The new league is Turkey’s second attempt at
establishing women’s soccer. An amateur league of about two dozen
teams existed in Turkey for a decade until it was shut down in 2002
amid allegations of mismanagement and rumors of affairs between female
players — particularly scandalous in this country.
This time around, the Turkish federation appears intent
on promoting the idea of women’s and girls’ soccer to a
skeptical nation.
“A lot of our work is public relations, to convince
families that girls can play football,” said Erden Or, 33, the
federation’s development officer for women’s soccer.
“Some believe that playing football can harm
a girl’s build and make her manly,” Or said.
“They believe that it’s a man’s game,
so we have to show them proof that they can play football without a
problem,” added Or, whose wife chides him for kicking the ball
around with their 3-year-old daughter.
Or has been crisscrossing Turkey, staging panel discussions
in different cities with coaches and female players and answering questions
from worried parents and resistant physical education teachers. When
he finds out about a girl whose parents refuse to let her play soccer,
Or said, he phones them to help ease their minds.
“If she wants to play, I will call them directly,
like a father inquiring about a bride,” he said.
Selling women’s soccer also requires dolling
it up. One of the new logos for the league features a slender woman’s
hand with long, red-painted fingernails cupping a soccer ball. The background
on Or’s computer screen is a photograph of a soccer cleat with
a stiletto heel.
Despite Or’s effort and some financial assistance
from the Turkish federation, getting by is a struggle for most of the
teams in the new league.

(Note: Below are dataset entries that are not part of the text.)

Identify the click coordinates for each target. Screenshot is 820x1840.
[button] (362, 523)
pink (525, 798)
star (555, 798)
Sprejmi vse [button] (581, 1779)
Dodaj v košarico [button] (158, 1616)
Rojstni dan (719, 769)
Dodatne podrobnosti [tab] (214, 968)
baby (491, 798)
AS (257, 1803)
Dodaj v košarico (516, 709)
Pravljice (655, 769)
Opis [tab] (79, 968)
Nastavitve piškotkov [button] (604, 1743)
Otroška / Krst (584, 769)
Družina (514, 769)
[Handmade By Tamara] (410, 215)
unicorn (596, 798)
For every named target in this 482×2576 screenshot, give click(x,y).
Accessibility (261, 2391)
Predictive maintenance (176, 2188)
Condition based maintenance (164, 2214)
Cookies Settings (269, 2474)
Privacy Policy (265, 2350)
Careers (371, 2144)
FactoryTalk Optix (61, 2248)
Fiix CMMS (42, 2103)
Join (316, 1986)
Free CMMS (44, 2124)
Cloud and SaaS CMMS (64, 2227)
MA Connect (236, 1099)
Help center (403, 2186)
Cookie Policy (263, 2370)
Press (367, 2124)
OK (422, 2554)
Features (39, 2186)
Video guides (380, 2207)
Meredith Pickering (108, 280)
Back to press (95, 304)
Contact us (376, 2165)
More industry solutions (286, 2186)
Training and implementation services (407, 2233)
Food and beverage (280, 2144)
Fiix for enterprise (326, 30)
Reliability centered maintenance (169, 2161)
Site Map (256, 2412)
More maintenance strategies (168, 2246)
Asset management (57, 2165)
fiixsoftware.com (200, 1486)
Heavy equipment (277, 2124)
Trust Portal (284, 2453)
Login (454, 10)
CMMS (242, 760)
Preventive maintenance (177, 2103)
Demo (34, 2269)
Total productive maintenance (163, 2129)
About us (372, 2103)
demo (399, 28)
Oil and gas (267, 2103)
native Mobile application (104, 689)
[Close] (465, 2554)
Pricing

The news media have mostly ignored it, and
sponsors have been hard to find. Kartalspor had to forfeit an away game
a few weeks ago because the team could not afford to make the six-hour
trip to Izmir.
“We’re getting a lot of moral support,
but not a lot of financial support,” said Ozbar, the Marmara Universitesispor
coach. “We don’t have a sponsor, so I’m paying for
our expenses out of my pocket.”
She added: “Our players don’t look at this
as a profession because they can’t earn money from it yet. They
can’t picture a life for themselves in football.”
There are some hopeful signs for the league. Although
the first-division teams tend to come from more liberal cities, girls’
teams are sprouting in unlikely places, including in Hakkari, a town
in the predominantly Kurdish and conservative southeast region.
In Sakarya, just outside Istanbul, the local women’s
team’s winning streak has led to real crowds at its games.
“In Turkey, the biggest power is success,”
said Sinan Panta, 41, the president of the Sakarya Yenikent Gunesspor
Kulubu team, currently atop the women’s first division with 10
wins, 1 tie and 1 loss. “At our first game, there were 100 people.
As we started winning more games, we’re now seeing 2,500 or 3,000
fans at our games.”
For next season, Panta said he had rounded up enough
cash to bring in a Nigerian transfer, midfielder Onome Ebi, who played
on her country’s 2008 Olympic team.
“The people here initially weren’t friendly
to the idea that women could play football, but we’ve broken that
idea down,” said Panta, a former professional player. “We’ve
achieved our goal: we’ve made Sakarya accept women’s football.
We’ve succeeded in a conservative place.”
At the Kartalspor-Gazi Universitesispor game, a motley
mix of curious men and boys gathered in the stadium, a bleak, half-finished
cement structure overlooking a busy highway. Standing nearby was Selmin
Odabas, the mother of a player named Selin, a speedy 20-year-old striker
for the home team.
“In the beginning, we didn’t want our daughter
to play,” Odabas said. “We were worried that it would affect
her posture, her character, even her sexual orientation. We put her
in volleyball, in track, but nothing could stop her.”
As Selin’s skills improved — she was named
to the national women’s team — their attitude changed, Odabas
said.
She pointed out a wiry man nearby shouting encouragement
at Kartalspor’s players and cursing their opponents.
“Now her father is a fanatic fan,” she said.
Bulent Cinar, a translator, contributed reporting.